## PAGE TEXT:
※
The Guardian first reported last week that bin Salman had covertly stolen data from the Amazon CEO's phone after sending an unsolicited video that contained a malicious file in 2018.
The hack on Bezos' phone is believed to have happen after the two men exchanged friendly messages on WhatsApp on May 1, 2018, weeks after they had met at a dinner in Los Angeles while the prince was in the US on official business.
Bezos' team began investigating his phone in January 2019 after The National Enquirer published a story about him having an affair. After the accusation Bezos accused the tabloid's parent company, American Media Inc., of blackmailing him by threatening to publish his nude images.
The Saudi government has called the report "absurd" and called for an investigation into the claims.
But according to the Financial Times, several security flaws were found in the popular messaging service last year, touting the possibility that these vulnerabilities were left unnoticed for some time, which may have facilitated the high-profile hack of Bezos' phone.
Data from the US National Vulnerabilities Database, seen by the FT, WhatsApp disclosed 12 vulnerabilities last year, including seven that were classified as "critical."
It added that the number of reported vulnerabilities was significantly higher than the in previous years, when only one or two security reports were made.
Facebook, which acquired WhatsApp in 2014, has since tried to pin Bezos' hack on Apple's operating system.
※
## LISTED RECORDS:

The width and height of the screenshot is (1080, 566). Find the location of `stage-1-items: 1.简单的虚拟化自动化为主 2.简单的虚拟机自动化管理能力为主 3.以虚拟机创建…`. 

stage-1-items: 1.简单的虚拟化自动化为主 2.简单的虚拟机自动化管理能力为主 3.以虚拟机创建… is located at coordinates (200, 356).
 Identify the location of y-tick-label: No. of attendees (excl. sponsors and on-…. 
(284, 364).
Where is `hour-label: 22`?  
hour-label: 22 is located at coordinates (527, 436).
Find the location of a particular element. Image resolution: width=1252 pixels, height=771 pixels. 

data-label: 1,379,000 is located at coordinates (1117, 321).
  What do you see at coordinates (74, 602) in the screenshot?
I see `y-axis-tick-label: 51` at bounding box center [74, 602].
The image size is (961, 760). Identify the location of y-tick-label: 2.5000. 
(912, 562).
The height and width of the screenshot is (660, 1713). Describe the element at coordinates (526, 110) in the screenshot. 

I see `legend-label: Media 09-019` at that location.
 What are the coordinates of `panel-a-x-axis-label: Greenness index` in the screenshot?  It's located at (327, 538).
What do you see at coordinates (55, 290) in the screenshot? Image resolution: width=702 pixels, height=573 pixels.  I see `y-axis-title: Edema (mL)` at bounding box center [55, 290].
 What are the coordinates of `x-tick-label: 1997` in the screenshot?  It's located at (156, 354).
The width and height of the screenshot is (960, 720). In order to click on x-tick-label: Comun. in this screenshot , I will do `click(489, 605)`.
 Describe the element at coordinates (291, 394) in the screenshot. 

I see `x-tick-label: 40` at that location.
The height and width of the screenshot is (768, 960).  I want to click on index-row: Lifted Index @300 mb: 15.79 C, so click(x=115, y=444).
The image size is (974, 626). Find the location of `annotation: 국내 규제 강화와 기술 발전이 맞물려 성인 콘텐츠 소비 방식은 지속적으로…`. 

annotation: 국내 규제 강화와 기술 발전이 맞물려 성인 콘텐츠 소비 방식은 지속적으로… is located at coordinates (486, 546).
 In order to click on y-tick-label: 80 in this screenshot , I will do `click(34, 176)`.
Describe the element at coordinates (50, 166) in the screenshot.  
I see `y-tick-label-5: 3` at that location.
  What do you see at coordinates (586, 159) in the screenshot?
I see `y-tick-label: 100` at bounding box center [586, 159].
※
## PROBLEM SET:
[1] Can you rewrite the paragraph beginning "Bezos' team began investigating" from the article on the Bezos phone hack as a short list that keeps its main facts?
[2] Would you reproduce the article on the Bezos phone hack word for word between "It added that" and "reports were made.", inclusive?

## ANSWERS BY TASK:
[1]
- Bezos' team began investigating his phone in January 2019.
- The investigation followed The National Enquirer's story about him having an affair.
- Bezos then accused American Media Inc., the tabloid's parent company, of blackmailing him.
- He said it had threatened to publish his nude images.

[2]
It added that the number of reported vulnerabilities was significantly higher than the in previous years, when only one or two security reports were made.